Gantner got that uncomfortable look. He raised his collar and yanked balled-up leather gloves from his coat pocket. "I'll make it. Don't you worry about me."

Gantner and the lady stepped our into an icy blast of wind. As she put her hand on his offered arm, Hagin watched, his fingers clicking the key all around the keyhole.

"This way," the lady prompted. "We'll follow the street light down Fourth, then cut through the hospital parking lot. That place is always lit up like a bonfire.

The two headed off into the night with Hagin looking after them, shivering in a thin sweater he had put on to cross the street. "Damn," he hissed out loud. "She's too good for that guy. Too good. Should be me there. Should be me between them soft, warm sheets tonight."

An ambulance siren screaming through the night caught Hagin's attention and kept him on the diner side of the street. As the vehicle passed, its lights burning red in the man's eyes, he strained to get a peek inside. Somebody was in there. The attendant was standing, holding up a gleaming instrument of some sort.

"Glad it ain't me," Hagin muttered, watching two police cars zip past. "Hell of a night to have to go to the hospital." The thought made him look down the street. "Mr. Lucky and the lady must've already cut across."

His gaze scoured the hospital parking lot, the twin pair of ribboned wreaths hung on the entryway posts. "She should be under them big lights by now... "Curiosity stirred Hagin's features, set his nose to twitching. He wrapped his sweater tightly around him and shoved his hands into his pockets. Moving quickly through cones of cast light, he followed the snowy pair of tracks, easily recognizable as Gantner's size elevens and the lady's rounded boot heels.
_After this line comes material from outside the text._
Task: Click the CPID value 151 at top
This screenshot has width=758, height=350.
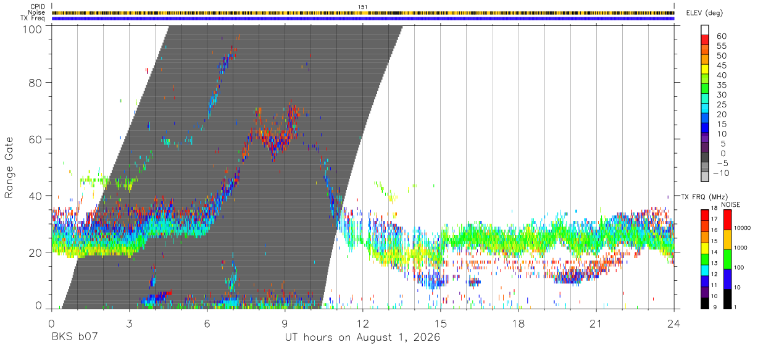Action: (x=362, y=7)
One track after another they went, side by side, at first long strides, then shorter ones. Even patterns, then awkward ones, weaving. "Probably whispering in her ear," Hagin muttered sardonically.

Where a grove of evergreens reached out onto the sidewalk the tracks stopped, turned face-to-face. Hagin cursed to himself. But then he caught sight of the blood. A drop here. A splatter on the snow blanketing an evergreen branch. His diaphram involuntarily pressed hard against his lungs and expelled a choking breath that hung a damp cloud in the stillness.

"Damn!" came out as a whisper. Hagin stopped. He turned an ear and listened. Nothing. Totally quiet. He took a short step, craned his neck to see into the shadows among a scattering of evergreens. A whimper. A weak cry.

Hagin took in a cold breath and gave the hospital a fast look. Half a block, he thought. If I can just carry her a half block. Blindly he ventured into the trees, into the darkness, into where death lurked.

Arms flailing this way and that, he shoved branches aside, plodded through knee-deep drifts, all the while rubbing his arms to keep warm. "Where are you? Lady, I can't--" "See a thing?" The voice finished his words. Hagin squeezed his eyes shut, then threw them wide open as the knife sliced across his throat, leaked warm blood down his chest, staining a red beard into his sweater. As his knees gave way and his limp body folded onto the white carpet of snow, a practiced hand went through his pockets, pulled out his wallet, and fished for the keys to the diner. The last sound he heard was the metallic jingle of his own set of keys.

"It's just a jingle," the killer said ever so calmly. "Not a bell ringing, like in that movie. You go to hell."

And with a genuine smile showing the way, the rounded little boot heels tracked their way back toward the diner's cash register.